For whom the flowers bloom: Tale of two Indias - different yet similar

There she stands, outside my car window. A little grimy girl in a bright yellow dress, starkly lit by the setting sun, forlornly holding a clutch of fading marigolds towards me. Hoping I will notice her. Hoping I will make eye-contact. Maybe even give her Rs5 or Rs10 in exchange for the little length of flowers tied together with white string. I bargain. Buy 3 such muzhams (~1 foot lengths) for Rs10. It's a good deal. But the lights have now turned green and the cars behind me are loudly honking their displeasure. I drive on.

I need the flowers for my new Honda CR-V - the car I've been dreaming about since I started working. Decked like a bride, she will be taken to the temple tomorrow to be blessed by the priest. I rush home and get ready. Meet friends tonight. A few drinks. Warm glows. Stagger over to the new multiplex at the mall for the latest SRK-starrer. The seats are amazing, and the audio simply spectacular. They had to clear a giant slum to build the multiplex - money well spent, I think. One more step towards the Singaporification of our Singara Chennai.

On our way home now. The city already slumbers. Supine forms are everywhere on the route. These people should really be cleared ou… A flash of yellow! Hey, wait! is that girl sleeping on the sidewalk, the same flower-seller from earlier today?

She sleeps out here, in the open? I’m suddenly sober. I wonder what she's dreaming about. I try to put myself in her shoes (was she even wearing shoes? I don't remember) for a peek into her thoughts:

If I was her, would I be as concerned about the Rupee's daily slide?

Dare I have a strong opinion about which of the two competing candidates would better serve the nation as the prime minister?

Would I share the general excitement about the new Bharti-Walmart superstore opening outside the city?

Would the Chinese incursions across those fluid, unforgiving borders fan my smouldering anger?
 
Back now in my own Nike shoes of educated hubris, I wonder for a brief moment if the little girl would even be as patriotic as me. I mean, why would she care about the abstract concept of India, really?

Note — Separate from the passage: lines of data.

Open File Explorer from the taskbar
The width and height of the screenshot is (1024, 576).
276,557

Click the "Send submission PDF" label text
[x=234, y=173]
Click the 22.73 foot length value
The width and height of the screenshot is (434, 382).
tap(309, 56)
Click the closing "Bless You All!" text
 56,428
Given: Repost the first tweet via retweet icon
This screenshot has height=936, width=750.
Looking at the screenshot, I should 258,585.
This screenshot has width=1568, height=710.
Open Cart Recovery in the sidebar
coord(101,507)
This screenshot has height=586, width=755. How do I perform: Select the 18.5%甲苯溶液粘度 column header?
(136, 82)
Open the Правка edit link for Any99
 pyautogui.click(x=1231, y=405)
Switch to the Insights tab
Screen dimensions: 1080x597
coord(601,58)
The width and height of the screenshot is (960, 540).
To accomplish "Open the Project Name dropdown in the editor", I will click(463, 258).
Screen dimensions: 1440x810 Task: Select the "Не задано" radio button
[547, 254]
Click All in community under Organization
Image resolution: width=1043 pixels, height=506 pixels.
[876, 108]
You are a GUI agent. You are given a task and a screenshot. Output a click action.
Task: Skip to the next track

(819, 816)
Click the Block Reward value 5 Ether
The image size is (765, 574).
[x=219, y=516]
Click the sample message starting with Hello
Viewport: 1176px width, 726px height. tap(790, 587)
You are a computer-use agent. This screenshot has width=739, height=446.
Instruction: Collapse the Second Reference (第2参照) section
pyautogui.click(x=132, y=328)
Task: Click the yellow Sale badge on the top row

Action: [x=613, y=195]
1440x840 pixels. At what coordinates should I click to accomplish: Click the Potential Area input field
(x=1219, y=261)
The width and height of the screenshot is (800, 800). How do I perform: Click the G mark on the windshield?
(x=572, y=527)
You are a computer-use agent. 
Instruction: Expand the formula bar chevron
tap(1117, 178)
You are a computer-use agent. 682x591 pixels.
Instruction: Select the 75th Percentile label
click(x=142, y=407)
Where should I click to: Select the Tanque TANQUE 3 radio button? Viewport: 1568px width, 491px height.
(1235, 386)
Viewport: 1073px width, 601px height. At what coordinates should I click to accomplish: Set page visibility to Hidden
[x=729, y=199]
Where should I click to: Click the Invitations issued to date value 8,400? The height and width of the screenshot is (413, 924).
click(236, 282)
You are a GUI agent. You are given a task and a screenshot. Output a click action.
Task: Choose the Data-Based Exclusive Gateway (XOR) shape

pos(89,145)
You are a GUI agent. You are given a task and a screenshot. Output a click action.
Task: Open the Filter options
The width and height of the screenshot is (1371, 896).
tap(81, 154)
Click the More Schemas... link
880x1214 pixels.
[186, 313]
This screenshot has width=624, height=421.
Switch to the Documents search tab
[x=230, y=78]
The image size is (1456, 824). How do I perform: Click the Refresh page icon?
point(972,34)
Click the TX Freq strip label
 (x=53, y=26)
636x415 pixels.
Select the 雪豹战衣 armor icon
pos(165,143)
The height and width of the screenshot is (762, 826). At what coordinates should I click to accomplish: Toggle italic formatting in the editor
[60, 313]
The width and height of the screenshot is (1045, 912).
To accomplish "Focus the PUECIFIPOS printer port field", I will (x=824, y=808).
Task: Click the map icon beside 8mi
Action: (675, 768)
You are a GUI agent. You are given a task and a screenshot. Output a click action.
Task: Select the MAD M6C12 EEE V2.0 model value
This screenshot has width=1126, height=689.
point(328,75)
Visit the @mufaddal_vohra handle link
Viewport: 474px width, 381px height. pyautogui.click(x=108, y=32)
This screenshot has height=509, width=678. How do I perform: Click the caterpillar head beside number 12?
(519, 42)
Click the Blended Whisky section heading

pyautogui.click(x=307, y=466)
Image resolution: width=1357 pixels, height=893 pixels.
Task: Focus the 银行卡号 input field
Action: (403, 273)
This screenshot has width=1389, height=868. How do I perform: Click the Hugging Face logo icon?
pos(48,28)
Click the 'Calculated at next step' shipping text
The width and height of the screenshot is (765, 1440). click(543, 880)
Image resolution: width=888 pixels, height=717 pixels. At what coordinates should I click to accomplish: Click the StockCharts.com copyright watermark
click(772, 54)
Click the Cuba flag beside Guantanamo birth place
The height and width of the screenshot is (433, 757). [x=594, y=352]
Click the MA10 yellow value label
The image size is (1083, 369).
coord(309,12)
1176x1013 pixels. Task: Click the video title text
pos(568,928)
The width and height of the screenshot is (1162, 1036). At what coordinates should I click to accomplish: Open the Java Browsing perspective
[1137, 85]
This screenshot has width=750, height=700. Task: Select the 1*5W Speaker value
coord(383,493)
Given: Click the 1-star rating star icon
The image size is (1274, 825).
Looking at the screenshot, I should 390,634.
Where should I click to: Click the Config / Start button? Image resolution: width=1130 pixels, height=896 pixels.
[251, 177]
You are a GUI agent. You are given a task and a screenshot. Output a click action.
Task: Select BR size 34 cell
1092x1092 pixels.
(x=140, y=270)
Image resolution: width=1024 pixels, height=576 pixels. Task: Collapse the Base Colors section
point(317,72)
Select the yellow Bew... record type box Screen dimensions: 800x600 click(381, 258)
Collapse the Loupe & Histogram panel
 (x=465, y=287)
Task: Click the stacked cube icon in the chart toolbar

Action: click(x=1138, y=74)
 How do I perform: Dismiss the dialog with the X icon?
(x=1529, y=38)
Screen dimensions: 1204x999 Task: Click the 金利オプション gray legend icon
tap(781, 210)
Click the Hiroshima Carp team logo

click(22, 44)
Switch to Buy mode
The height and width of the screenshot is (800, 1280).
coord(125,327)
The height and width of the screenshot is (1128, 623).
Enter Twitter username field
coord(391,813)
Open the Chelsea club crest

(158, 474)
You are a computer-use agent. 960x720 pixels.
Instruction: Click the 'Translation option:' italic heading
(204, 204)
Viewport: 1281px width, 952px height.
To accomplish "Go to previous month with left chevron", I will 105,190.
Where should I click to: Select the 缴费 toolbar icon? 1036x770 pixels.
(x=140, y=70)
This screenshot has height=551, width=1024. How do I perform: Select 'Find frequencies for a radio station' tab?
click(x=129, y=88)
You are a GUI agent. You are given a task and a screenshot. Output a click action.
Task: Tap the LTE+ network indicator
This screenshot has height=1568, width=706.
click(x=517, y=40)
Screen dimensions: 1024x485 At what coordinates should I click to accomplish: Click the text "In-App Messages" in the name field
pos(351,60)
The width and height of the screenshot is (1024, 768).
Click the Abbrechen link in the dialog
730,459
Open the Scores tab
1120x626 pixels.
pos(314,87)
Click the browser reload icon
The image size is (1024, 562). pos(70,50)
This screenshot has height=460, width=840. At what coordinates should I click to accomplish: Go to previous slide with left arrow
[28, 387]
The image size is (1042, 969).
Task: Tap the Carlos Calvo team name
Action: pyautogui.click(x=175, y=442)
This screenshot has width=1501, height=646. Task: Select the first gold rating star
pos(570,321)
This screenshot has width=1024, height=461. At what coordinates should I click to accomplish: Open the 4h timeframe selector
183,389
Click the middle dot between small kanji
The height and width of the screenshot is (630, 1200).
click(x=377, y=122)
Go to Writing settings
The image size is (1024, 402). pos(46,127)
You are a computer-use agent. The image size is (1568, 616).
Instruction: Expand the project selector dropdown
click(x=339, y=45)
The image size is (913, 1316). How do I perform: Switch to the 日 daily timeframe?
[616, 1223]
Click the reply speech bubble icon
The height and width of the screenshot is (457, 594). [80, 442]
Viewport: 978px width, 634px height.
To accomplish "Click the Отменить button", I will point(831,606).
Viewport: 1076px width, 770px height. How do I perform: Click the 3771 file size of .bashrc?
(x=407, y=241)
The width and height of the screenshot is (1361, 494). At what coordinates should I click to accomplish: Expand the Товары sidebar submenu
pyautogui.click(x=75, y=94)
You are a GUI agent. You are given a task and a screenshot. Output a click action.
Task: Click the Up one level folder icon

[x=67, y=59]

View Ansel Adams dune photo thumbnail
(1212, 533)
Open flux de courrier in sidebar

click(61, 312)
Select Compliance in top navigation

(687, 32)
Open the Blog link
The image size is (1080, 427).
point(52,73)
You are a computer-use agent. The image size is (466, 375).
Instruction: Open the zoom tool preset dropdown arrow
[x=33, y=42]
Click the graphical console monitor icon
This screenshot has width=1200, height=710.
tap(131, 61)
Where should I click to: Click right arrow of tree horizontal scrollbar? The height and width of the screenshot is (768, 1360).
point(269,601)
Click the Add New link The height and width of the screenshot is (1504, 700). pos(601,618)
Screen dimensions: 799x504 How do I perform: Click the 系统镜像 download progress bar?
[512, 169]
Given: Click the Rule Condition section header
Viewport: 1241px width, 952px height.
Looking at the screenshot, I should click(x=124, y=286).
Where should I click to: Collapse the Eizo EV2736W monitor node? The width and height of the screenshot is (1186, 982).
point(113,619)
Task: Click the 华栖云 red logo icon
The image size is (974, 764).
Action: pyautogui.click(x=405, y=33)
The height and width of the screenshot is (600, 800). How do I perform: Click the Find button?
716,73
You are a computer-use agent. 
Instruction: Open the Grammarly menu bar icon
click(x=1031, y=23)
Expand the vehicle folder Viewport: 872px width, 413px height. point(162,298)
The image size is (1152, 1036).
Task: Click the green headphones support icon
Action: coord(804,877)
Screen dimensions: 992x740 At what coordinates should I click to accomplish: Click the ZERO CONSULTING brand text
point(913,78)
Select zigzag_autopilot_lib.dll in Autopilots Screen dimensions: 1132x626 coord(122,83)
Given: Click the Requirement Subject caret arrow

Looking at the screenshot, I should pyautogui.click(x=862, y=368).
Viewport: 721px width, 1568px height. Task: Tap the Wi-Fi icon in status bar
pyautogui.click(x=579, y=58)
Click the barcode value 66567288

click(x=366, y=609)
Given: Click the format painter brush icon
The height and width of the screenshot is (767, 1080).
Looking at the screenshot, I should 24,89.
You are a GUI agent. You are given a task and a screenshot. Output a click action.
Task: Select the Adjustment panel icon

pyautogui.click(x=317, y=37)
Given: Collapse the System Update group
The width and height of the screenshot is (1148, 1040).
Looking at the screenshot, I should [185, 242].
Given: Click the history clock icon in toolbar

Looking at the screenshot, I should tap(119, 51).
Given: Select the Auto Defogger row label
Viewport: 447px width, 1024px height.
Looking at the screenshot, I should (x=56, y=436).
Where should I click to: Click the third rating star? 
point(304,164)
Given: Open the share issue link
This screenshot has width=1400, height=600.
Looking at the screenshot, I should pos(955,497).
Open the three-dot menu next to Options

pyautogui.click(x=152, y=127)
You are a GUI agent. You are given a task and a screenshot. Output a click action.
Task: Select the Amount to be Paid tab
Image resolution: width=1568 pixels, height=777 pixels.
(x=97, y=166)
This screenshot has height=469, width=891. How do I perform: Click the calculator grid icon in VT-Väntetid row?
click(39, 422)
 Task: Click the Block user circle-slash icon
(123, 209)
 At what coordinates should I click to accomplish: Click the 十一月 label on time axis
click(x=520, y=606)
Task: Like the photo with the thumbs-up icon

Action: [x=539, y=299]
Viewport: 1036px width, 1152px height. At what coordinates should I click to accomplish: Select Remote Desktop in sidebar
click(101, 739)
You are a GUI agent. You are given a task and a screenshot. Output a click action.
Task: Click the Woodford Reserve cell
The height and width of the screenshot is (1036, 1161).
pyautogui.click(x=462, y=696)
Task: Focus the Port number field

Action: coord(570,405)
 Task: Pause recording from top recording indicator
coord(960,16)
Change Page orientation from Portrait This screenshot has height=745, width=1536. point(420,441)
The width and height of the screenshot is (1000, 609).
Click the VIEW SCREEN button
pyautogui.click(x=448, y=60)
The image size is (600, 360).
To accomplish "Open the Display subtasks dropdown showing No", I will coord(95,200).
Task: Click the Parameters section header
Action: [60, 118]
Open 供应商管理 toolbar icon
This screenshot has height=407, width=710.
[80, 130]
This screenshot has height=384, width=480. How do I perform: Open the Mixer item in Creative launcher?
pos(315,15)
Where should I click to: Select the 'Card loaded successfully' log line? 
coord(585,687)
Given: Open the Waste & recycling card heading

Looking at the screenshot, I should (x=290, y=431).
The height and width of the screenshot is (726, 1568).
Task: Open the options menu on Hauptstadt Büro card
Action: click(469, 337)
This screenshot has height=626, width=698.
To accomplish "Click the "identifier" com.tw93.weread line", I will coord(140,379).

But then I remember her tired face and experience a momentary twinge of guilt at my presumption. Maybe if I were in her shoes, I would just want a full stomach. And a roof over my head to protect me from the natural elements. Maybe some help from the cops on the street to protect me from other, more human elements. Maybe I’d hope that the lathi-wielding security guard would finally allow me to walk inside that shiny new mall that replaced my shanty. Maybe I would like to join the gaggle of uniformed children in their daily auto rickshaw ride to school. If I were in her shoes, maybe I would not want to earn my living this early in life.

Her tired face reminds me as well, of the vast multitude of my compatriots for whom "India" is probably just another place and a hard place at that. A place where they need to somehow earn their daily bread. A place to somehow survive in.

I revisit my ideas of India in this light. What does "India" mean to me, anyway?

Does it refer to Bollywood and IPL and Alphonso mangoes? Check.
Is it the territorial boundary from Kashmir (including PoK and Aksai Chin!) to Kanyakumari and Rajasthan to one of those seven states on the other side? Check and check.
Does it include my neighbours and relatives, the friends I hang out with at malls? All Check!

What about the flower-sellers? Um.

I realise that the humdrum of my daily existence blinds me to the very existence of my flower-seller compatriots. A willful unseeing because the signs of their existence are everywhere. Their sweat and toil (and exquisite grace even with a heavy load on their head) built my apartment complex and the roads that lead to it. The electricity that powers my air conditioners is generated from their displaced tears and radioactive hearths. The rice I eat, harvested by their bent backs, runs through their hands first before it gets to me. Their children, who live and learn on the streets of congested metropolises, I buy my flowers from.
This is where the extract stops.